**WHAT IS EXPECTED:** Restate word for word only the lines running from the one with "Instruction: Open the" to the end of the data, both ends included. Omit any pictures.

**Items from a dataset:**
BEGIN
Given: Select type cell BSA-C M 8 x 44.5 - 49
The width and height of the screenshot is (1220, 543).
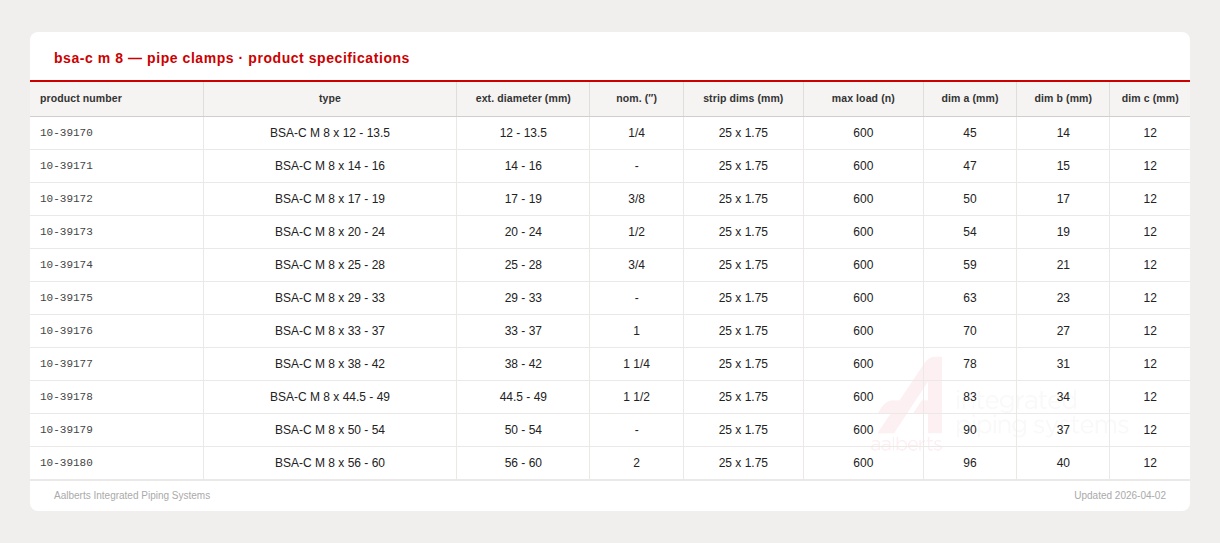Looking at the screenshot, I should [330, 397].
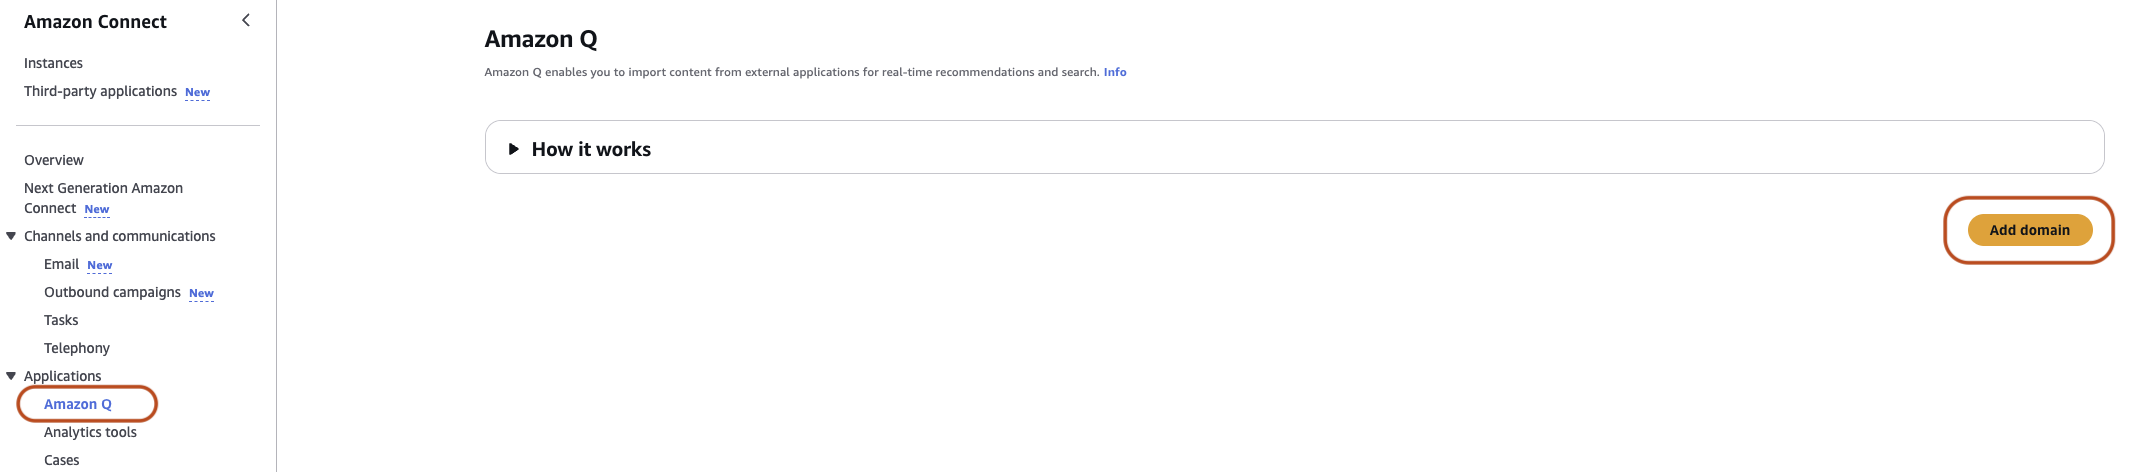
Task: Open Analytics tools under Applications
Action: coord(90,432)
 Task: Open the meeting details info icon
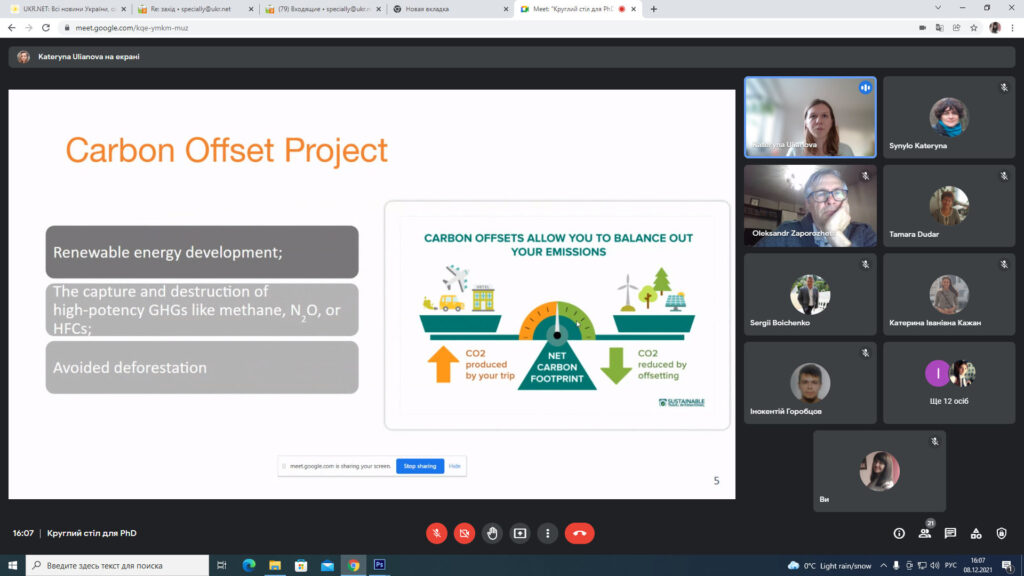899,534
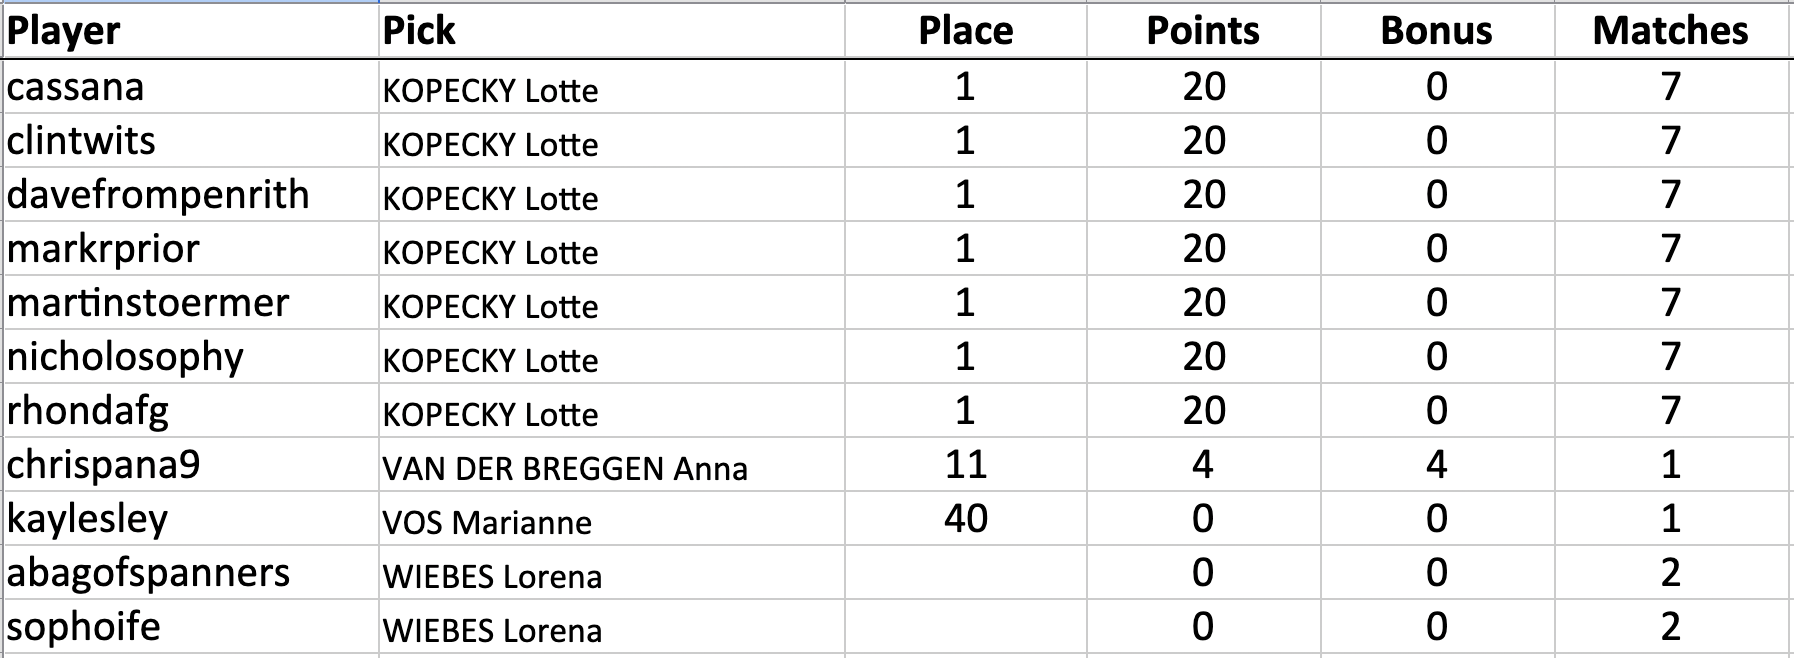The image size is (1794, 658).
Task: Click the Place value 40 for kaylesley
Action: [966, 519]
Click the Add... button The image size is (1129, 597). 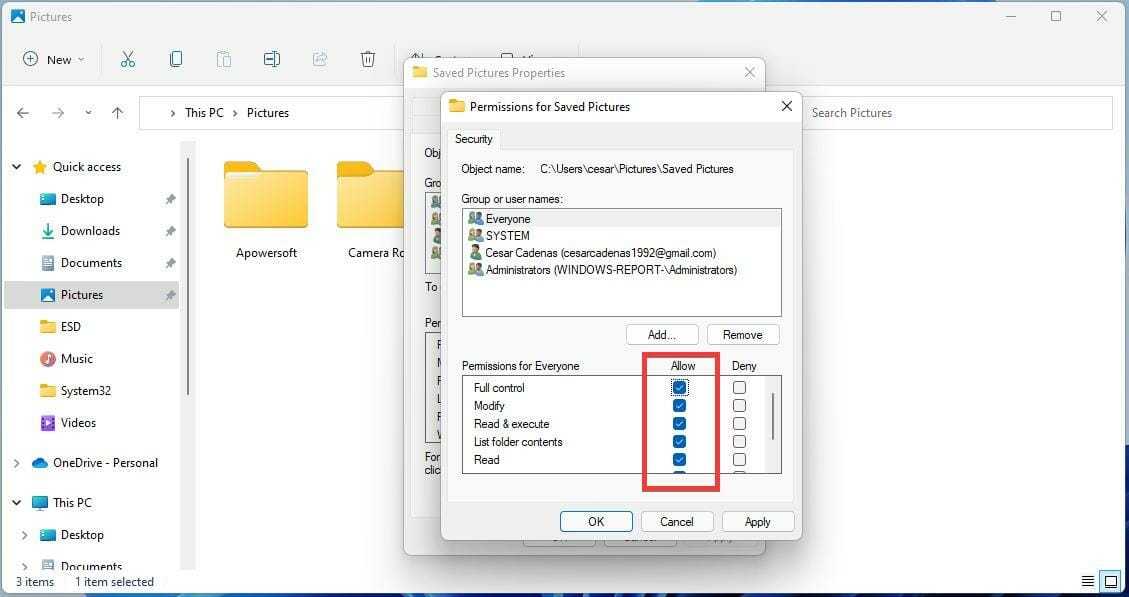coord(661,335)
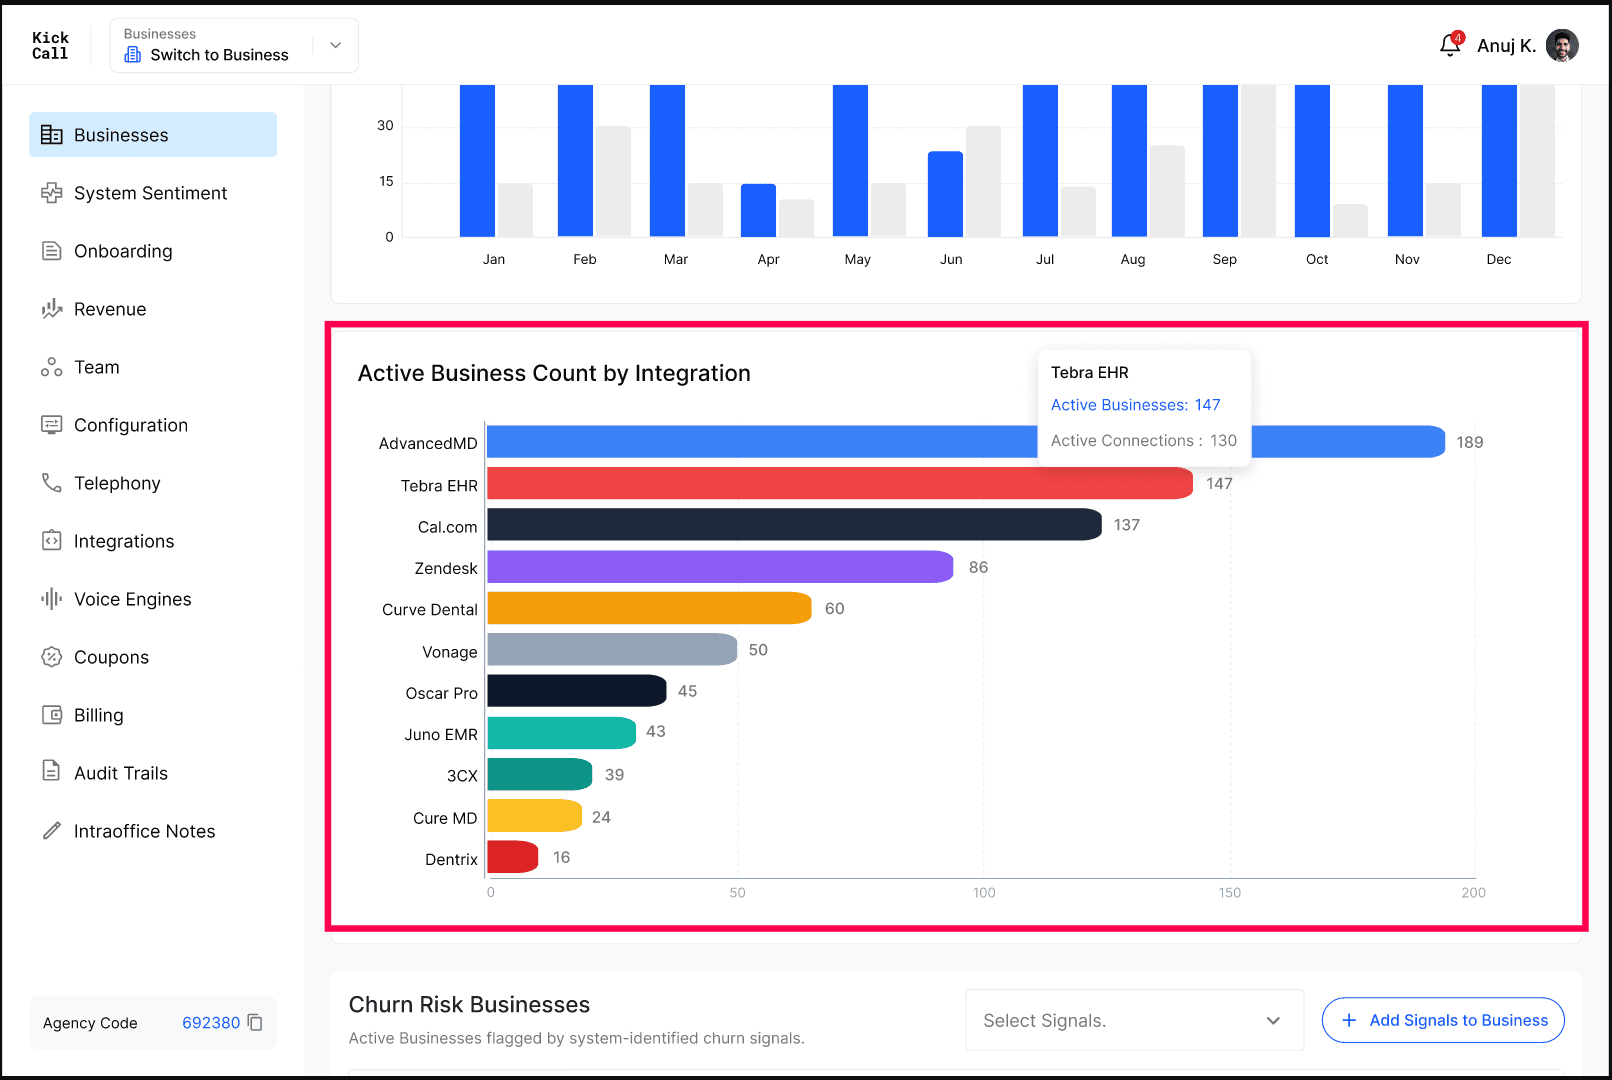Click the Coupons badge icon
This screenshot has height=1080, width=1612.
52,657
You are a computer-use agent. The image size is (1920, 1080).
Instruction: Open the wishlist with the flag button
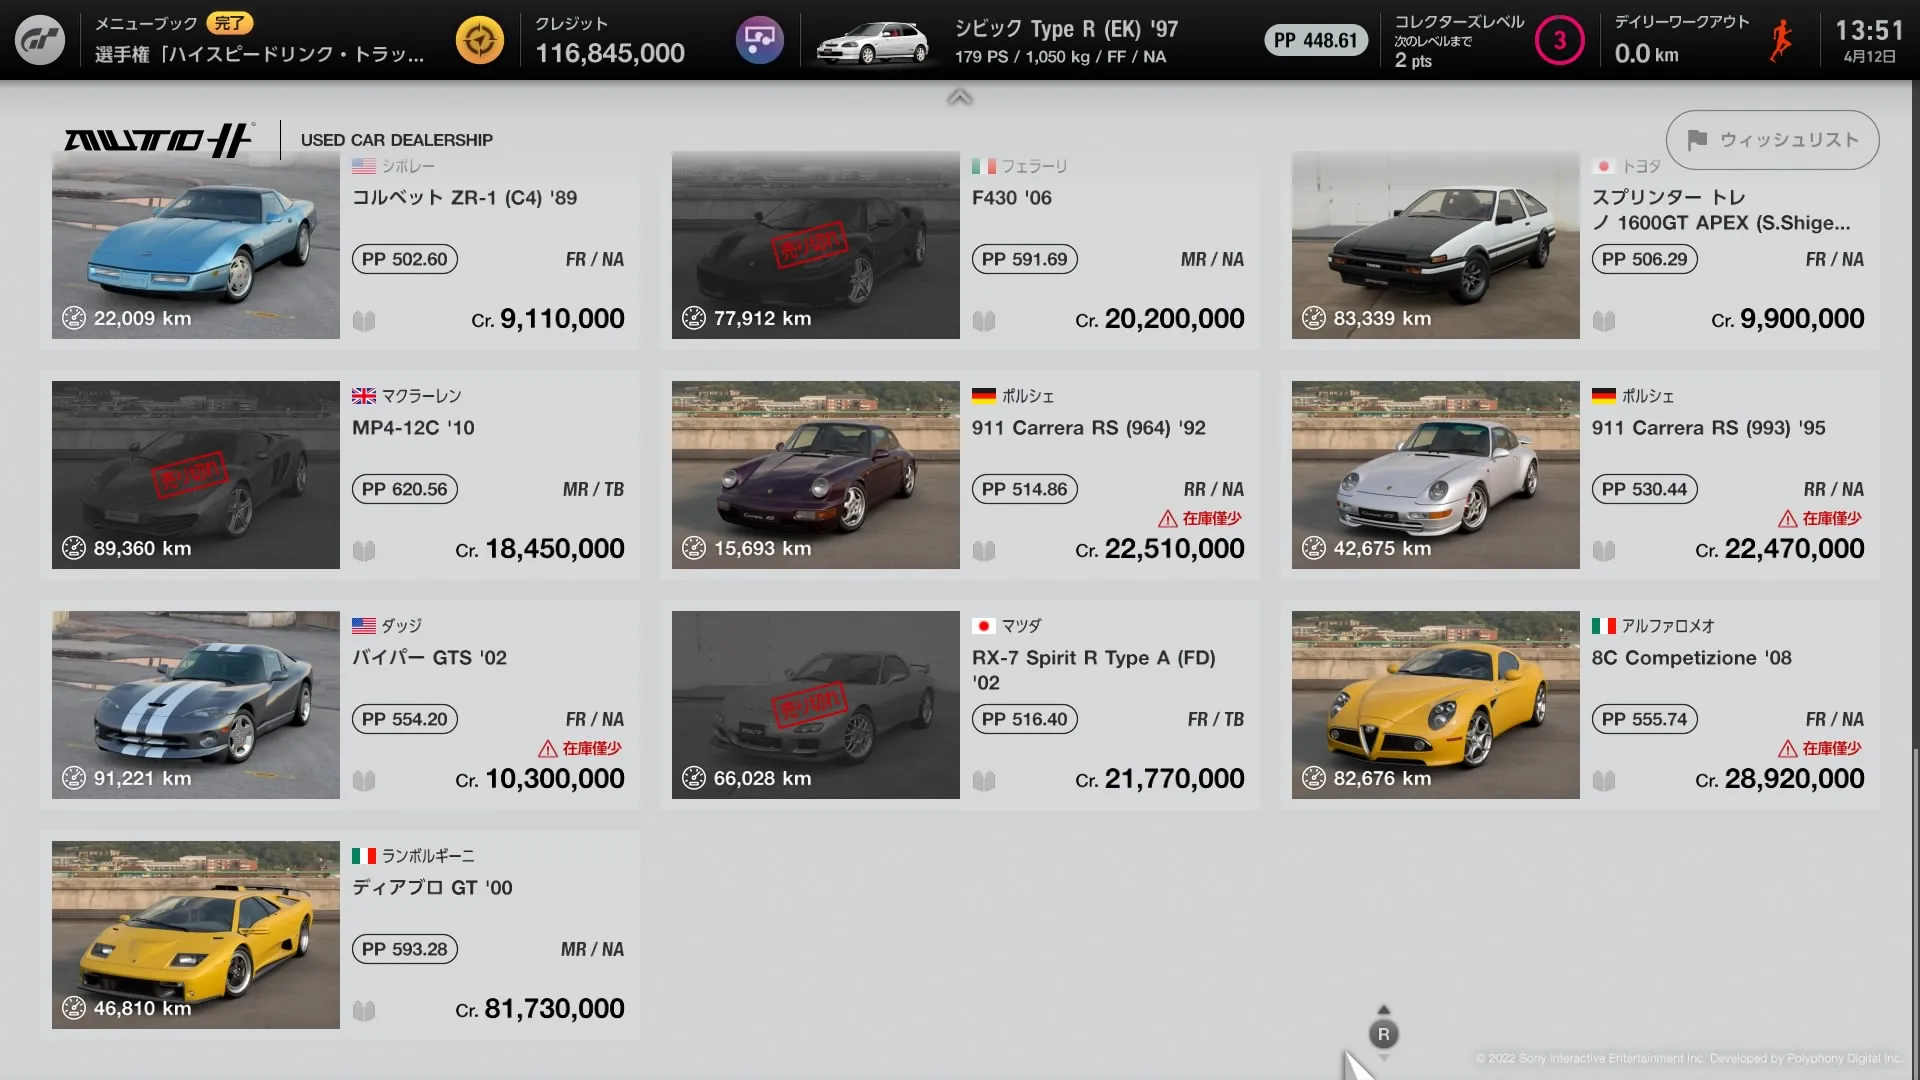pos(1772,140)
END
**EXERCISE OUTPUT:**
Instruction: Open the wishlist with the flag button
pos(1772,140)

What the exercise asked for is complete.